Ubique, the first Israeli Internet company to be sold to a foreign concern, changed hands once again yesterday: from AOL to IBM. From now on, Ubique will focus on the business environment (Lotus software), and try to forget its cool background in chat services applications.

Every other aspect of IBM-Lotus's acquisition of Israeli company Ubique is overshadowed by the lack of numbers. IBM is not prepared to disclose how many millions of dollars it paid to buy outright ownership of Ubique, even though it is a public company in the US. This is perhaps the reason why the acquisition was recorded in the name of IBM Israel, a private company in every respect, even though it will have nothing whatever to do with Ubique.

In September 1995, AOL (America On Line) bought Ubique for $14.5 million. In the three years that have gone by since then, AOL did not retain 100% ownership. It sold part of its holdings to other companies or investors, but details of these deals were never disclosed. In these three years, Ubique evolved from the world of entertainment to the world of business. IBM is now acquiring outright ownership from AOL and the other international investors.

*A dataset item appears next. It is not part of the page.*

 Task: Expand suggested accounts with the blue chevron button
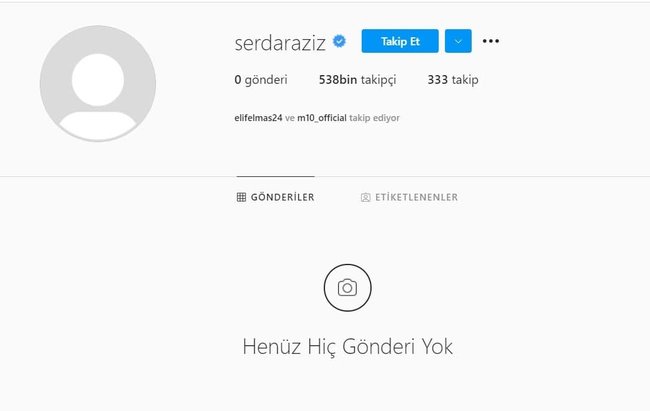458,41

Ubique was the first Israeli Internet company to be sold to a foreign investor. That was in 1995, but now, after Cisco's acquisition of CLASSData and other acquisitions before that, it has become history.

Ubique was founded by Professor Ehud Shapira, who developed, together with colleagues at the Weizmann Institute, computer networking technology before it became a world-wide phenomenon. The technology was patented jointly by Shapira and the Weizmann Institute, but it is no longer in use.

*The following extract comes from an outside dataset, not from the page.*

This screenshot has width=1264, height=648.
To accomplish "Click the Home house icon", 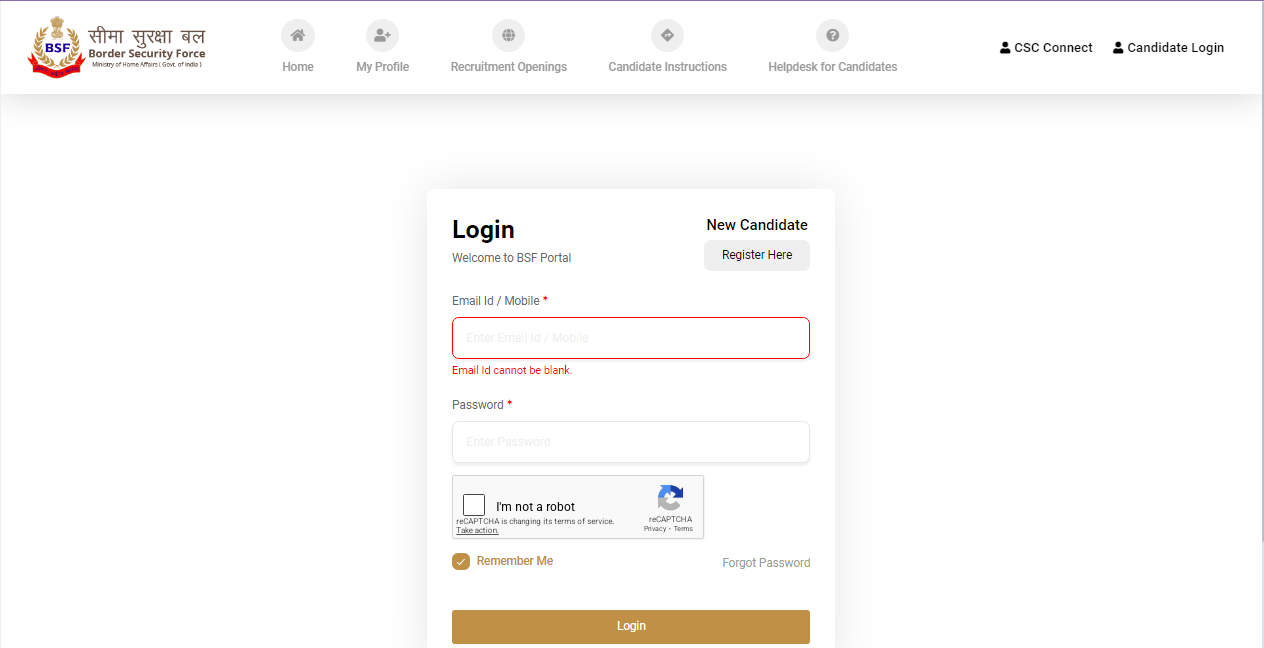I will coord(298,36).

On the basis of the old technology, Shapira and a group of fifteen engineers headed by Avner Shafrir then developed the Virtual Places technology that displays people and enables them to have virtual meetings on Internet sites. Virtual Places was first presented by Ubique in March 1995 at an exhibition in Las Vegas. Ubique then identified the large gap between the vast number of sites and users on the Internet, and the fact that the individual user surfing these sites never meets or sees the other people at the same site at the same time.

A year after the acquisition, AOL announced the start of a Virtual Places service on the Internet, but it became clear over time that the big money and big business were not to be found among chat service users.

Avner Shafrir: "AOL's head isn't into technology. Ubique was acquired as added value in the entertainment field, but Ubique's vision remained technological, and its technology was enhanced as time went on, partly thanks to investment by AOL, which independently came to the conclusion that Ubique should transfer to the business market." For that reason, at the end of 1997, the other investors came in, and for that reason the company is now being acquired by IBM.

In practice, the acquiring company is IBM subsidiary Lotus, which specialises in work-groups. Up to now, groups have worked together using Lotus software asynchronously. Ubique's technology will enable Lotus to make its services synchronous, so that someone working with a document will know when another user accesses that document, and will even be able to communicate with him in real time. The document could be on the organisational network or on the Internet. This is all within Lotus's strategy known as Sametime, of which Ubique's present and future products will become part.